I've been somewhat ambivalent about what I am coming home to. I keep thinking about my practice – this small, slowly blossoming career that I have stepped into – and I find myself wondering if the current way it is manifesting – is what I really want. So I ask myself – what would I like? What is it about the current status quo that doesn't excite me? What is IT that is leaving me feeling ambivalent?

The beauty of those questions is that I don't know. I don't know yet. In this present moment, I understand that there is something that I need to shift or tweak or release in order to clarify the choices before me. I do not need to know what it will look like – I simply need to be present in body, spirit and mind in order to listen as I continue to explore and expand my awareness. That is all I can do. And it's not easy. I do struggle against the unknown mystery – the ever revealing truth that is mine alone.

I picked up a book about two years ago and I'm just now getting around to reading it with the excuse that it will help me with a client. The author is Dr. James Hollis and the book is 'Finding Meaning in the Second Half of Life'. There are some nuggets in this book – wisdom put into words that is meaningful to me as much as helpful to anyone else. One of the things he talks about is the difference between anxiety and depression as we age. He asserts that depression often comes at mid life because we have become mired in the masks and distractions; the pseudo identities that we have taken on in order to work through those wounds from our childhood (or the way we made meaning of the experiences we had – the narrative mythology that we have written for ourselves).

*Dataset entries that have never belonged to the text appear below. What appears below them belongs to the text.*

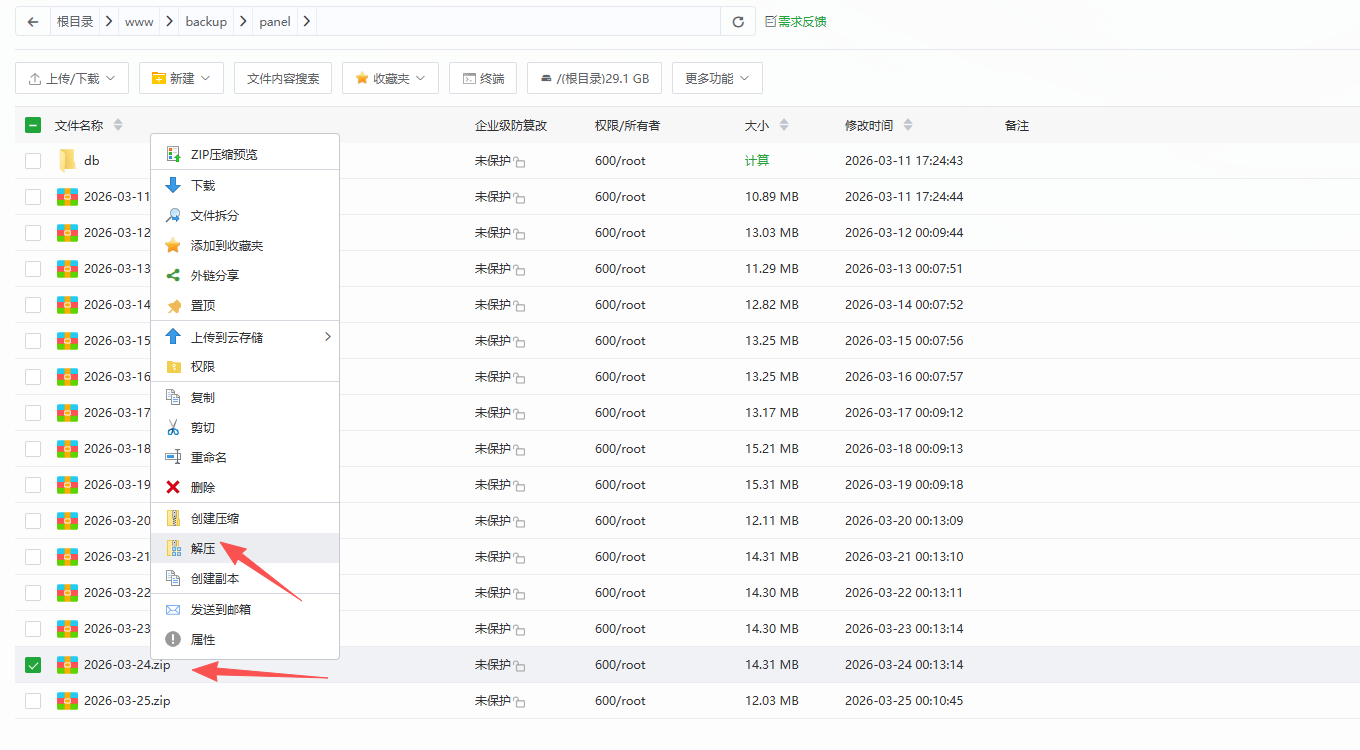
Task: Open the 需求反馈 feedback link
Action: point(795,20)
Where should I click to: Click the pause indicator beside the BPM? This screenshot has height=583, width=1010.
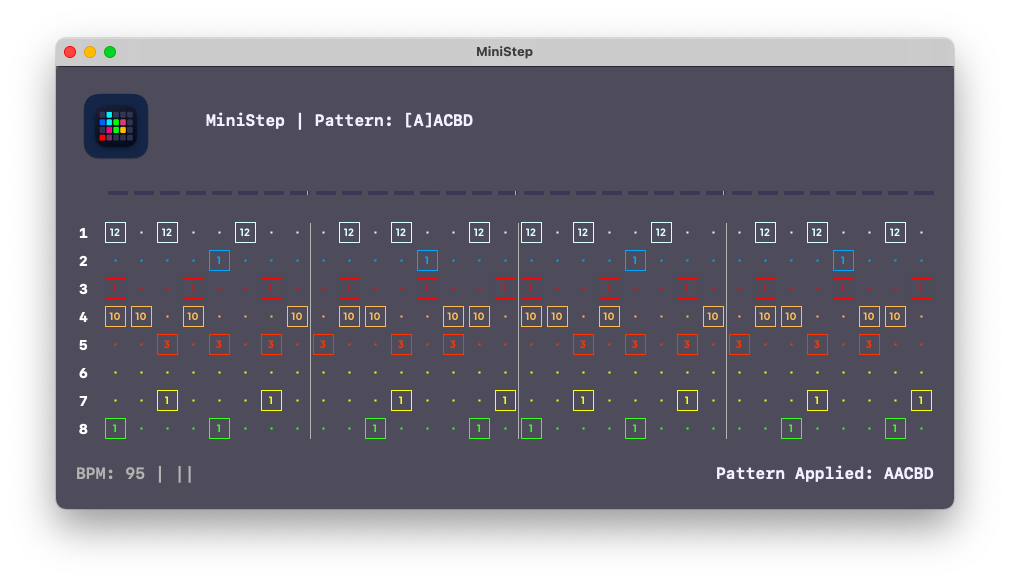185,473
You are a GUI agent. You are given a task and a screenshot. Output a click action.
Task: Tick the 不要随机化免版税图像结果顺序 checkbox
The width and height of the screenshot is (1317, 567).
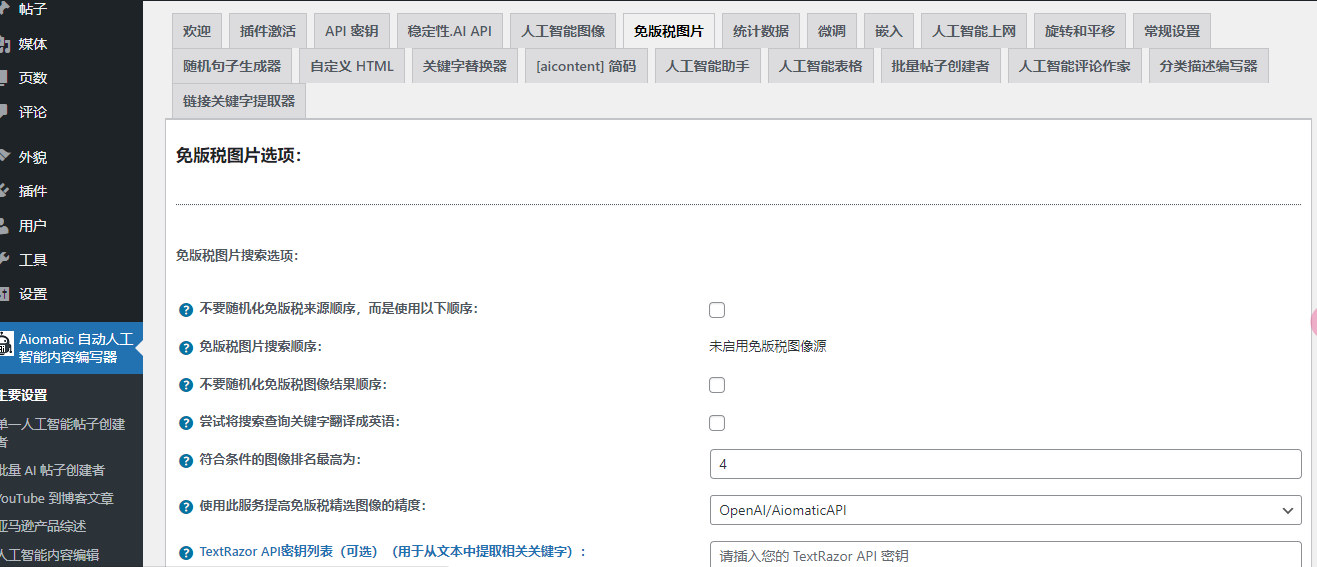pyautogui.click(x=717, y=385)
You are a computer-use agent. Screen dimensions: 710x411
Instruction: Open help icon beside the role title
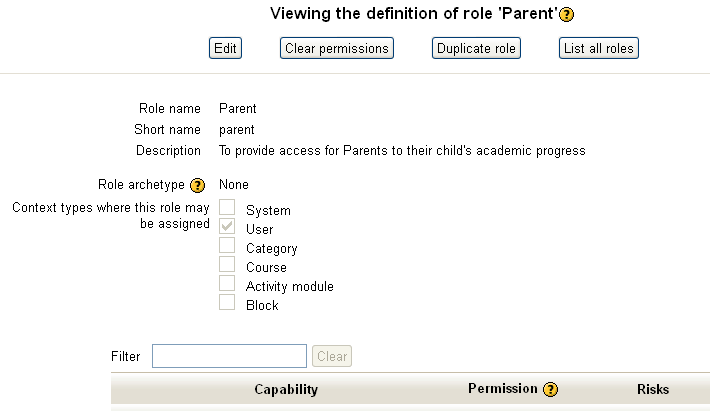pyautogui.click(x=567, y=15)
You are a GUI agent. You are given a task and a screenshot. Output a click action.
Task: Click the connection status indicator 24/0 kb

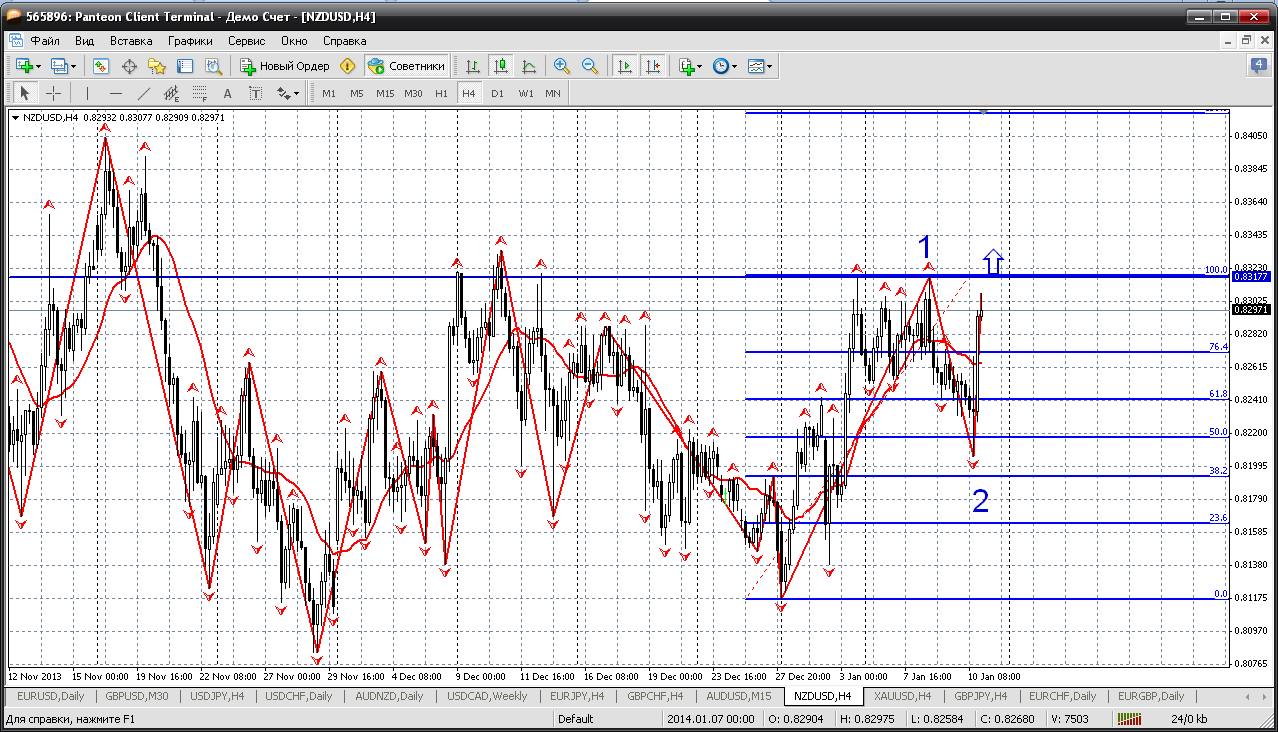tap(1187, 718)
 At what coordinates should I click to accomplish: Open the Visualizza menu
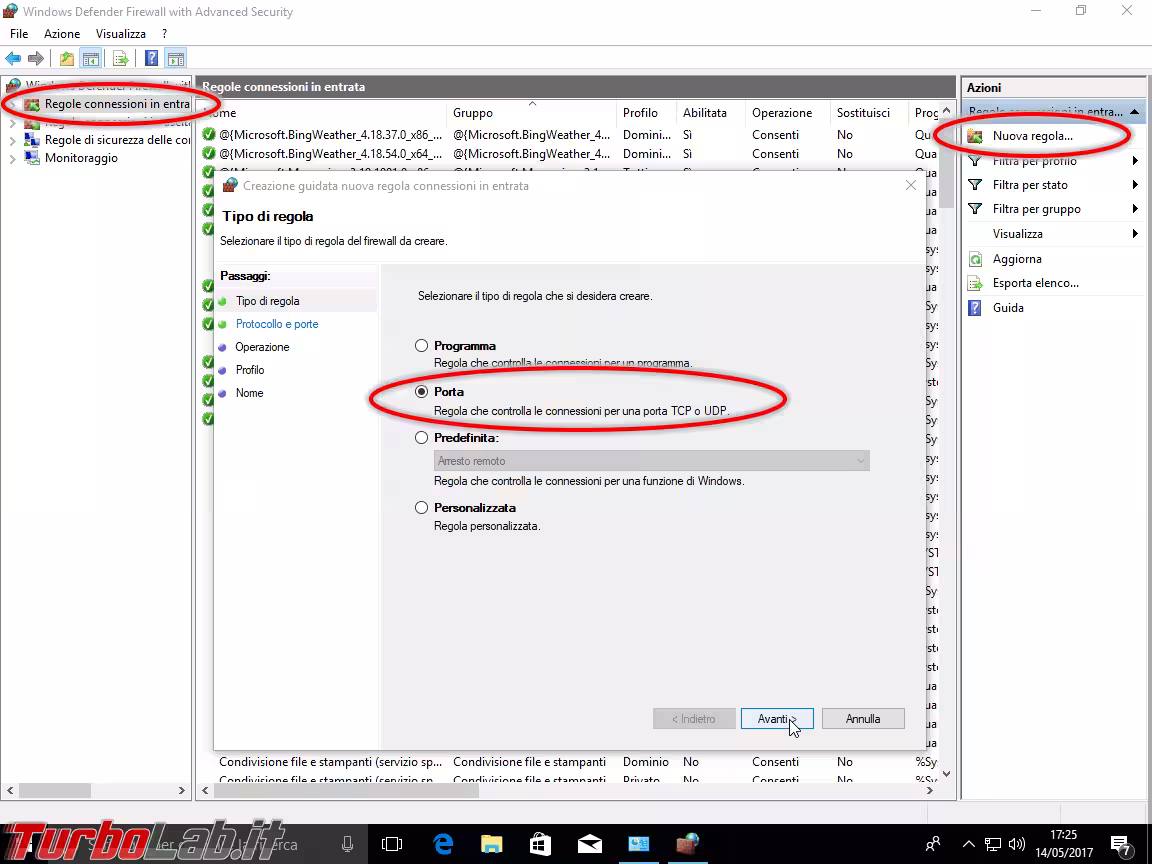pos(120,33)
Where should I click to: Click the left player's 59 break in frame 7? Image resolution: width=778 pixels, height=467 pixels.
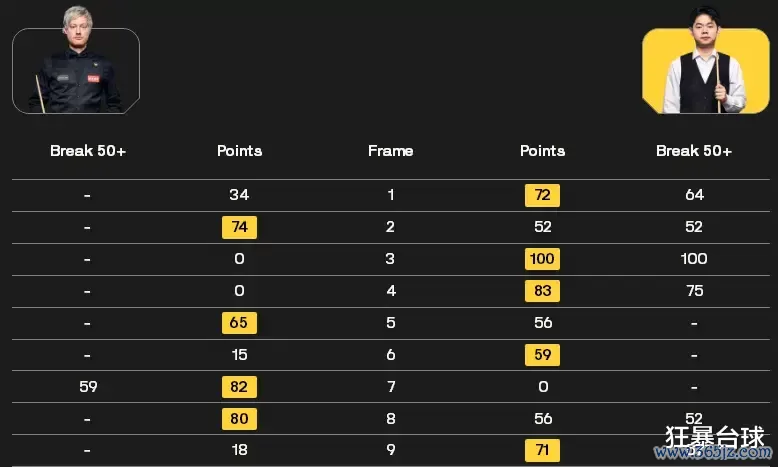pos(88,387)

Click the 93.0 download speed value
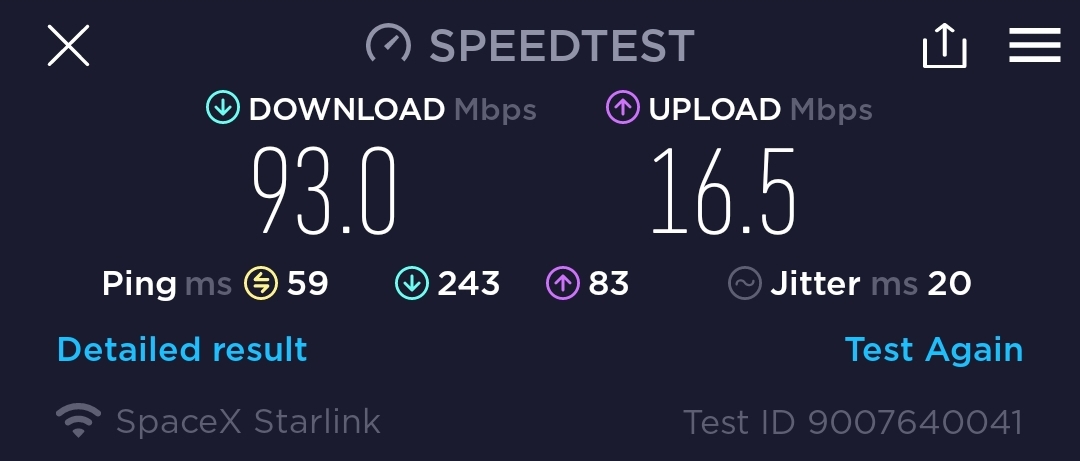point(324,191)
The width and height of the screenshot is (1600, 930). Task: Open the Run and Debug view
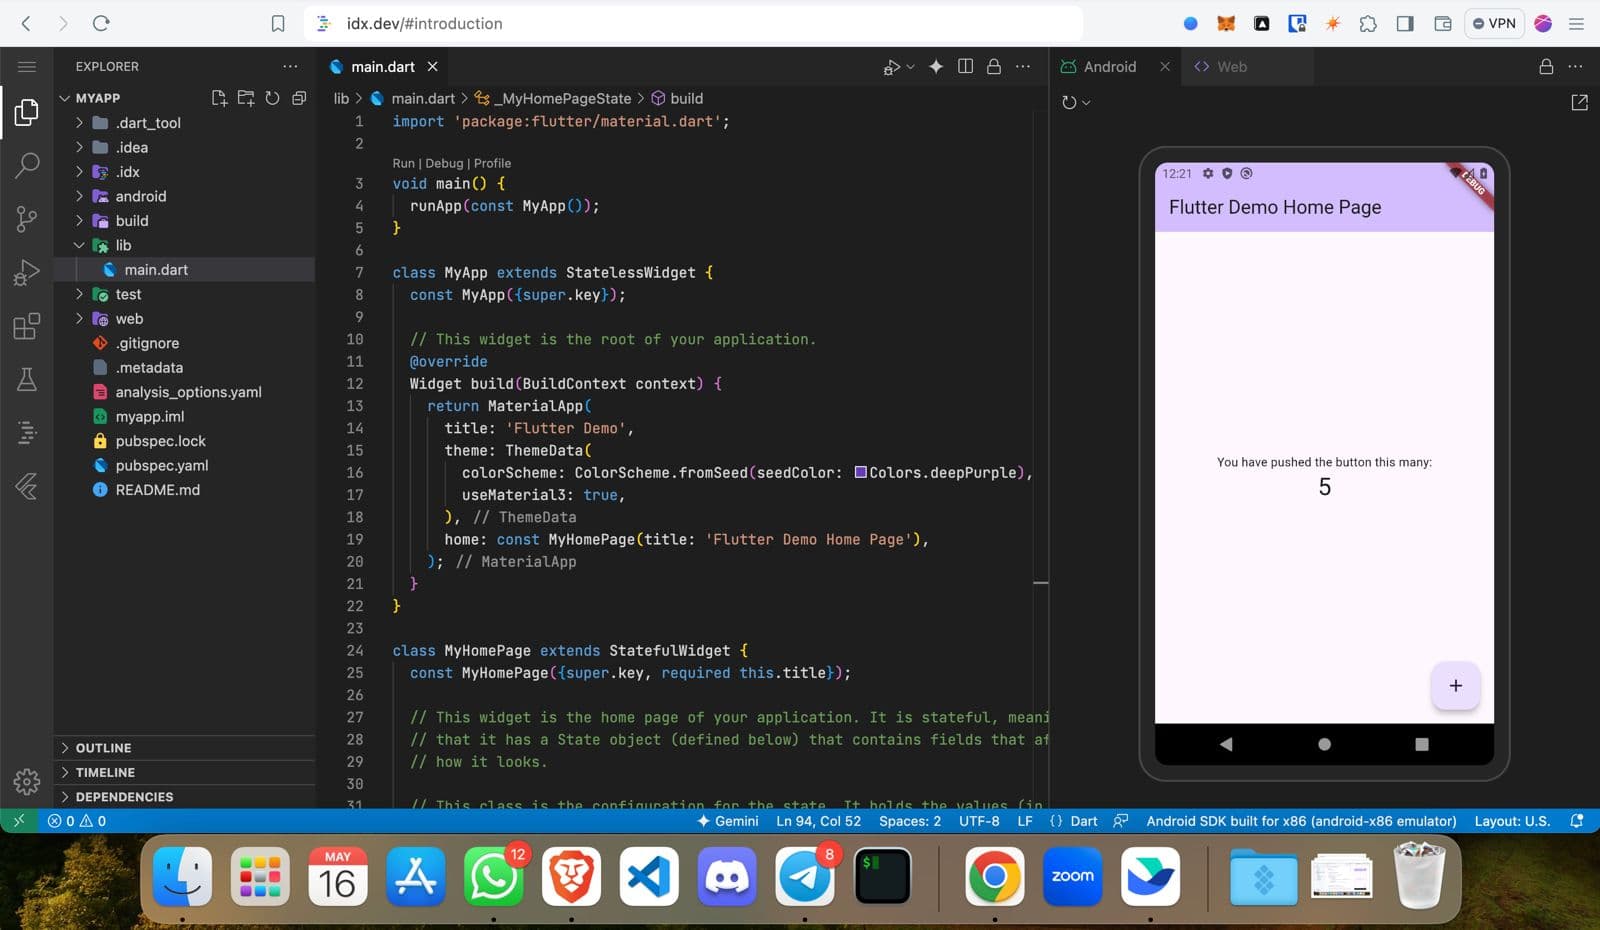pyautogui.click(x=27, y=272)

Depression is the messenger that the ego needs to be overthrown by the Self in order to rediscover what we really want. Anxiety comes when we begin to step into that expanded awareness. He talks about anxiety as being the ticket to a life lived well.

I like how he utilizes depression and anxiety as messengers and not the end run of our experience. I tend to think of these emotional states in the same way. And yet – and here's the kicker – I'm tired of being anxious. I'm tired of the edge, the learning curve, the new landscape to explore. That's been the story of my life for the last ten years – especially the last two in grad school. There is a place within me that feels like I've been running a marathon and it's time to stop in order to catch my breath. I wonder at my ability to continually sustain this new learning mode. And that is where, I fear, my ambivalence dwells – in that place that really desires to resheath my nerve endings. Even as I write that the fear comes – what would that mean? Would I backslide? Would I forget or lose somesort of edge that I imagine is so important to my work and life?

Another thing Hollis says is quite interesting. He talks about how important it is to honor the inner child and the struggles/wounds that that child had to contend with AND it is just important not to let that child govern your choices as an adult. I think what he means is that as a child my options and tools were so limited that my responses to the situations that I had difficulty with are fraught with levels of confusion and strain that is not pertinent to my adult self who has so many other options and tools are her disposal. As I deal with the unknown future choices, I can soothe the inner child who is fretting in a much smaller world than I live in. I don't know where I am heading in my personal growth or my vocation. And my adult self can sit with that, smile and say – okay. Now go out and enjoy the day that is in front of you.